Description of the task:
Leave the pictures out and print, word for word, the lines below from the one with "Task: Click the warning triangle alert icon" through the final line.

Records for this exercise:
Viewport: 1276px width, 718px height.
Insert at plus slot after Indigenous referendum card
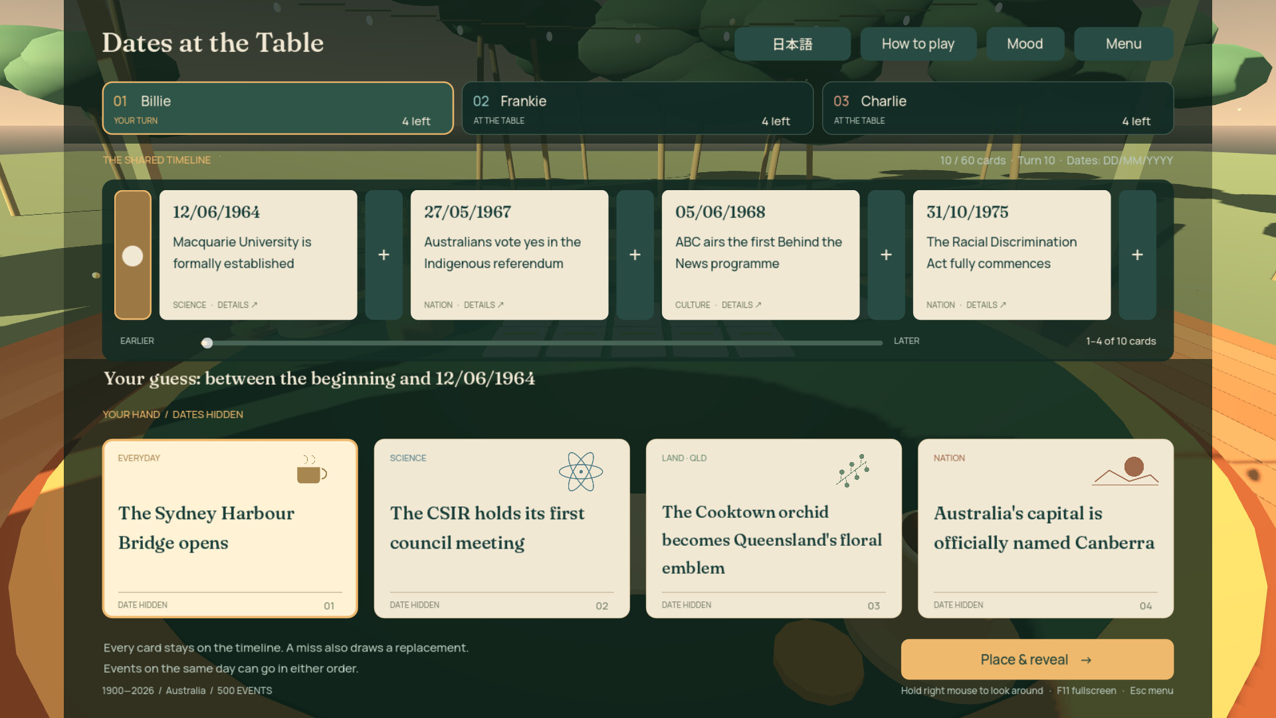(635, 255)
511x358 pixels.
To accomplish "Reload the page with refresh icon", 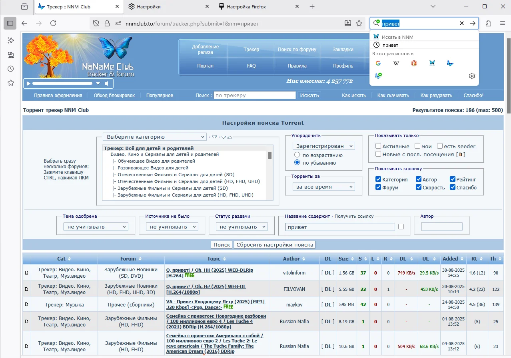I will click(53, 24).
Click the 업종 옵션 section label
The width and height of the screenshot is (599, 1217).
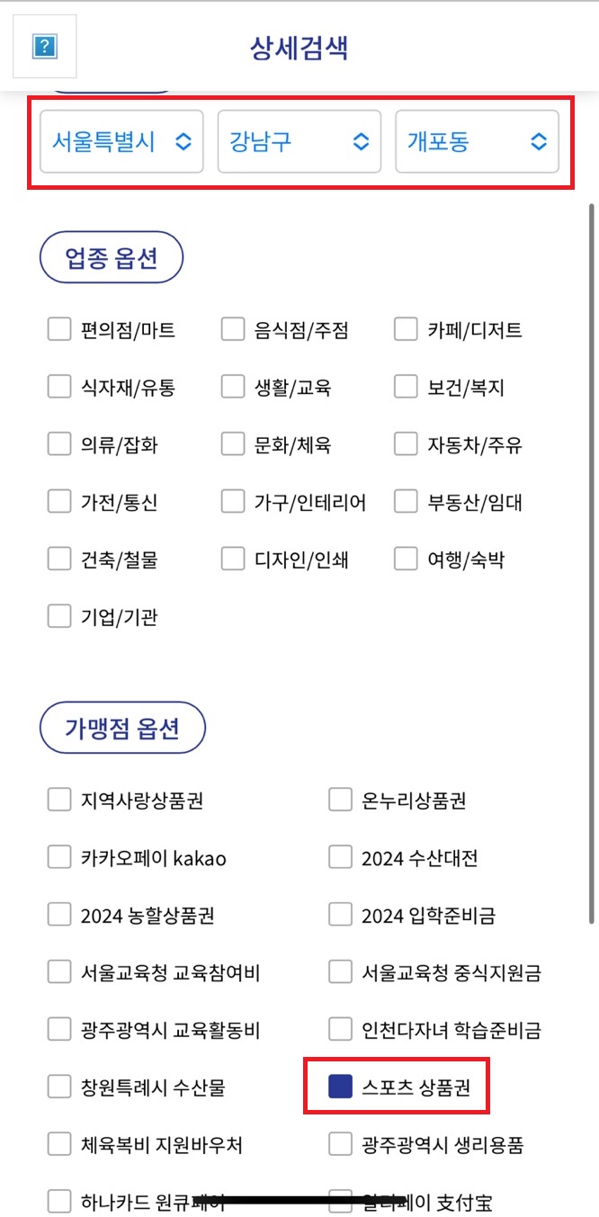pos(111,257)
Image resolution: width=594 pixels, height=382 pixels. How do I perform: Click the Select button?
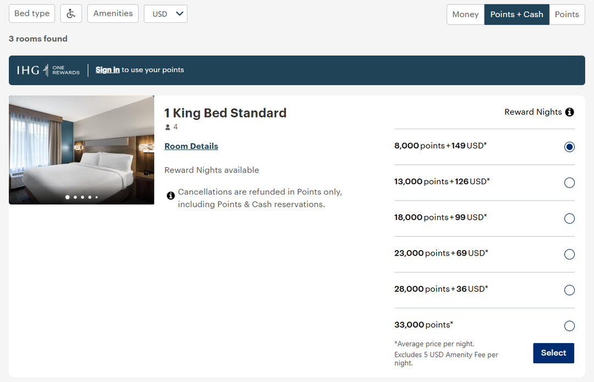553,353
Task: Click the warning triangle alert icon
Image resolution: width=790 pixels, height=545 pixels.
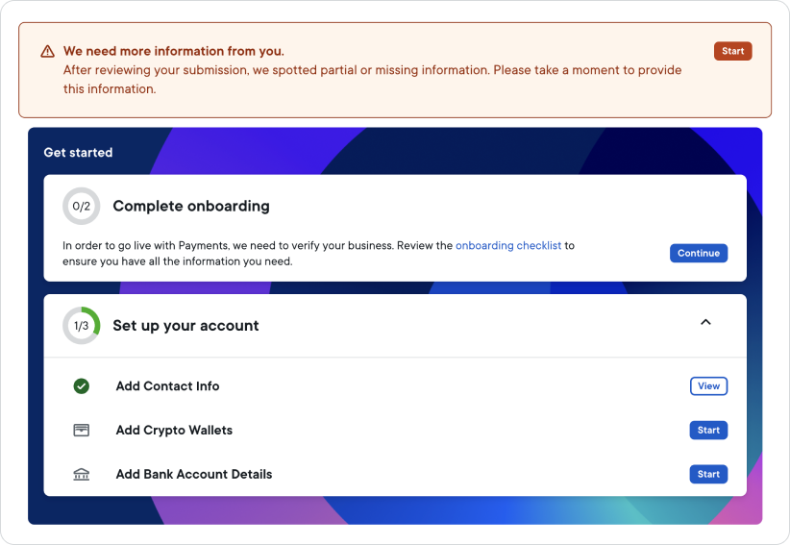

Answer space:
Task: Click the warning triangle alert icon
Image resolution: width=790 pixels, height=545 pixels.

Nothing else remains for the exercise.